Les ministres du Commerce et de l’Industrie du Mali et du Niger ont visité le Mémorial Thomas-Sankara à Ouagadougou. Cette visite a eu lieu le mardi 16 juin 2026. Ils participaient à des travaux sur l’intégration économique au sein de la Confédération des Etats du Sahel (AES). Le ministre burkinabè Serge Gnaniodem Poda les accompagnait.

Sur le site, ils ont vu la statue de Thomas Sankara. Ils ont aussi vu son bureau et ses objets de travail. La jeep de commandement militaire et le Mausolée étaient également au programme. Ce dernier abrite les dépouilles de Sankara et de douze compagnons morts le 15 octobre 1987.

Un guide touristique a fourni des explications sur la vie de Sankara. Il a parlé de sa formation militaire et de ses responsabilités politiques. Les combats idéologiques et le projet d’infrastructures du mémorial ont été détaillés.

Le ministre nigérien Abdoulaye Seydou a exprimé sa satisfaction. Il a déclaré :

Aujourd’hui, c’est une fierté de voir son héritage assumé par les autorités burkinabè, dans toute son essence. Visiter ce site ne fait que renforcer davantage notre conviction dans la démarche révolutionnaire et souverainiste empruntée par nos trois leaders de l’AES.

Le ministre malien Moussa Alassane Diallo a ajouté que Sankara avait choisi de se sacrifier. Il voulait éclairer la conscience de l’Afrique. Le but était que le peuple africain prenne son destin en main.
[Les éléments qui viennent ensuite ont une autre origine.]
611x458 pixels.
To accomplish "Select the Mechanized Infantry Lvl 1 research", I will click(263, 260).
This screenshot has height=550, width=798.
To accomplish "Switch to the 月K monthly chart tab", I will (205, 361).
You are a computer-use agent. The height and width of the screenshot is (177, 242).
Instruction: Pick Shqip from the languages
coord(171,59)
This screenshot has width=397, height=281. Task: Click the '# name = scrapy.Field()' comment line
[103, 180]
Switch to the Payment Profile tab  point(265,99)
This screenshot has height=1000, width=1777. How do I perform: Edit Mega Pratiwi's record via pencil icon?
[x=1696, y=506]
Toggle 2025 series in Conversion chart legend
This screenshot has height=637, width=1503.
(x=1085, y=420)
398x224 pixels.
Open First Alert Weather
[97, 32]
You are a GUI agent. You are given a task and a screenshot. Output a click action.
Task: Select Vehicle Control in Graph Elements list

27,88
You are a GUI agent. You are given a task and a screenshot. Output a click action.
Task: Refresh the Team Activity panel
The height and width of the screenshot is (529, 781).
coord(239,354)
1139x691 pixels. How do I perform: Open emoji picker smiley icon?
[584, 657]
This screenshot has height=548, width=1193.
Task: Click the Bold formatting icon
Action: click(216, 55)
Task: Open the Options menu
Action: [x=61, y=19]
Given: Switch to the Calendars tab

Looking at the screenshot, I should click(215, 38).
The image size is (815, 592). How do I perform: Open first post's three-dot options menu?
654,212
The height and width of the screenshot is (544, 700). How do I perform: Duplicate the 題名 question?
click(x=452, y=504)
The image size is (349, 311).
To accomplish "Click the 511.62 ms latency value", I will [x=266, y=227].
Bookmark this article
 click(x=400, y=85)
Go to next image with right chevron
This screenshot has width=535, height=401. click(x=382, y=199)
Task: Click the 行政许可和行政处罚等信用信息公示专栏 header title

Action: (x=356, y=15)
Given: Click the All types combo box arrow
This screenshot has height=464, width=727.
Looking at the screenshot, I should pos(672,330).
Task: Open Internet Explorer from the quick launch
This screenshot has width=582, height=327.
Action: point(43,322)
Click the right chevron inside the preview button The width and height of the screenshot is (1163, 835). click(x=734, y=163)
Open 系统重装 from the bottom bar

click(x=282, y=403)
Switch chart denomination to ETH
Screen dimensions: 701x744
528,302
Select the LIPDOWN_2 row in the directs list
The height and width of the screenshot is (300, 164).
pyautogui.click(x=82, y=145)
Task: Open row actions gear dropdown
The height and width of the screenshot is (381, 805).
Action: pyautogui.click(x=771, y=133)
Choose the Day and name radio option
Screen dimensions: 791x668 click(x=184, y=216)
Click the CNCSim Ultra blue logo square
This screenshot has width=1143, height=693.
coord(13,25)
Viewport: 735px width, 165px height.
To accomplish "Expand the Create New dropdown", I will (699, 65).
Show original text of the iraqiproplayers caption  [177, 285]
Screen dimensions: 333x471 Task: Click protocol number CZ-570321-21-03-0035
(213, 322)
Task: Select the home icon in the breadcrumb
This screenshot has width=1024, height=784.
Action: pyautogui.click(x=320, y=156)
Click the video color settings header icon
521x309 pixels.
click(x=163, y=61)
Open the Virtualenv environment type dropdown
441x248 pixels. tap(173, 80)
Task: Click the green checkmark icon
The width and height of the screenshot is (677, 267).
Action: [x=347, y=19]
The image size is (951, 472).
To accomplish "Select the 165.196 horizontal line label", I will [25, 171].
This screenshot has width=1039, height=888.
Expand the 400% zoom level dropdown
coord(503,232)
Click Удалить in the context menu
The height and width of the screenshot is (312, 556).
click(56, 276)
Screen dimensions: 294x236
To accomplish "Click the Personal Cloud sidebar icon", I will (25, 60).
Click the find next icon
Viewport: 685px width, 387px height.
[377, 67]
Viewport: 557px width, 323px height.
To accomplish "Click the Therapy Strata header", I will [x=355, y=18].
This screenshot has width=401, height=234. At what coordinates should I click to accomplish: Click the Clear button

Diallo a proposé d’intégrer l’idéal Sankara dans les systèmes éducatifs. Il a suggéré d’enseigner sa vie et sa politique dans les écoles. Les acteurs devraient appliquer ce que Sankara a conçu.

Il a affirmé que les résultats de l’AES sont satisfaisants. En moins de cinq ans, le développement socio-économique a progressé. Les armées sont devenues puissantes malgré les défis.

Seydou a lancé un appel pour la campagne Ma brique pour Sankara. Le projet du mémorial est à 10% d’exécution. Il a demandé la mobilisation des peuples de l’AES et d’Afrique. Il a précisé que l’Etat burkinabè finance 60% du budget. Le reste doit venir du peuple.

Il a rappelé les paroles de Jerry John Rawlings. L’ancien président ghanéen avait dit que des gens riches pouvaient construire le mémorial. Mais Sankara était un homme du peuple. Le peuple africain doit financer ce projet.

Seydou a félicité son homologue burkinabè pour cette opportunité. La visite a ravivé leurs convictions militantes et panafricaines.